Through collaborating with a research team from the Smithsonian American Art Museum (SAAM) and delving beneath the surfaces of two paintings by Alma Woodsey Thomas (1891 to 1978), NMWA gained vivid new insight into beloved works by a Washington, D.C., artistic icon.
Conservators from the Lunder Conservation Center at SAAM visited NMWA in 2019 to examine two paintings in the museum’s collection by Thomas. Led by Amber Kerr, chief of conservation at SAAM, conservators undertook their study of Thomas’s art in preparation for an upcoming exhibition of her work organized by the Columbus Museum in Georgia and the Chrysler Museum of Art in Norfolk, Virginia. An exhibition scheduled to open at SAAM in 2021 prompted Kerr and her team to examine and plan treatment for several works, and they decided to dig deeper. They reached out to NMWA as well as other institutions, including the National Gallery of Art, the Baltimore Museum of Art, and The Phillips Collection, to look closely at additional examples.
The researchers performed multispectral imaging of the paintings Iris, Tulips, Jonquils, and Crocuses (1969) and Orion (1973). Through this safe method of measuring light at different spectral channels, they hoped to learn more about Thomas’s work process. They shared imagery and some initial findings from their peek below the paintings’ surfaces.

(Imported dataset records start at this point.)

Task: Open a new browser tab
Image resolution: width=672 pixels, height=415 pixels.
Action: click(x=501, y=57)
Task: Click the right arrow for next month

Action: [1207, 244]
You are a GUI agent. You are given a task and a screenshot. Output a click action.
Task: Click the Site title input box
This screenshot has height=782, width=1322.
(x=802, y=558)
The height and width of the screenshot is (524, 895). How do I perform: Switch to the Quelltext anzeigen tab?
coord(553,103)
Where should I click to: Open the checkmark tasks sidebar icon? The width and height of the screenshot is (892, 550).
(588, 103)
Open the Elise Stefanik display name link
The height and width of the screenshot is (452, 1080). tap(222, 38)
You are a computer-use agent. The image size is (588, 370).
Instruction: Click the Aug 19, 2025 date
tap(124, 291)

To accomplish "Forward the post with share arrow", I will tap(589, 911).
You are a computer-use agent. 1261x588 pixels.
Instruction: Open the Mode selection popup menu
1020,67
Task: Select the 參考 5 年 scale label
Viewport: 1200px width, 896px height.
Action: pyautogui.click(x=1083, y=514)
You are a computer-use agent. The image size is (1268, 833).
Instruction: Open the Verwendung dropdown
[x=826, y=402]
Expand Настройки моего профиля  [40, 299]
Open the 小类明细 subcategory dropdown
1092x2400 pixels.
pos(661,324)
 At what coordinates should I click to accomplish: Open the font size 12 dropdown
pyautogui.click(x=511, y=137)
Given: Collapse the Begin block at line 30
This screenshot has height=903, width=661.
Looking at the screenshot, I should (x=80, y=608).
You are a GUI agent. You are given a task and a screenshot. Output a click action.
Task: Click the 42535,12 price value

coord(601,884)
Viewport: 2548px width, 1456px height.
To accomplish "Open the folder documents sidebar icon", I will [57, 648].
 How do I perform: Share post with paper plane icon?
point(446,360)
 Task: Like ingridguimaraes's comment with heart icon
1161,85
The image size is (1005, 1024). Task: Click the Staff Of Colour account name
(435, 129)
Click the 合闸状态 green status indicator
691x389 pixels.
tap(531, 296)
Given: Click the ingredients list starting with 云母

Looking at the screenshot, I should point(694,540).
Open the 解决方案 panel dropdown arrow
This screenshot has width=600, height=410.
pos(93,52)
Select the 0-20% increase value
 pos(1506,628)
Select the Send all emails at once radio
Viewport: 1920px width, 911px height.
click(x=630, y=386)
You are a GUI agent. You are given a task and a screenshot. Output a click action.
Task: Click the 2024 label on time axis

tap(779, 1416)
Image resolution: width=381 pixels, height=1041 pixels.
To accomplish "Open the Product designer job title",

Thomas gained renown late in life for a signature abstract painting style featuring colorful rows or circles of lozenge-shaped brushstrokes. She emphasized nature as her primary source of inspiration. Titles such as Iris, Tulips, Jonquils, and Crocuses reflect her never-ending fascination with the colorful interplay of flowers and other natural phenomena outside her window. Orion, named for the constellation, is part of a series of paintings sparked by her wonder and enthusiasm for space exploration.
One aspect of Thomas’s process that piqued the conservators’ curiosity was her use of guiding pencil lines. Many of her works in this style, the artist’s so-called “Alma stripes,” show faint graphite lines that Thomas placed on her canvases, providing a structure for her colorful marks. To investigate her use of pencil lines, the conservators used infrared reflectography to differentiate carbon-containing mediums, like graphite, from other art materials. They found distinct lines in one work: “In developing Iris, Tulips, Jonquils, and Crocuses, Thomas charted each section of color by scribing the vertical lines with a sharp graphite pencil…[indicating] the use of a straight edge.”
A second technique the conservators used was ultraviolet (UV)-induced luminescence, which can cause certain materials to “‘fluoresce’ and emit light,” the researchers explain. This exposed an unexpected and powerful sign of the artist’s presence: a partial handprint glows on the surface of Orion. The research team believes that this “may be an artifact of Thomas contacting the work (possibly for support) while her hand was coated with red-lake paint, during reworking of the fluorescing sections.”
Many details of artworks are invisible to the naked eye. For these paintings by Alma Woodsey Thomas, collaboration and examination illuminated their fascinating history.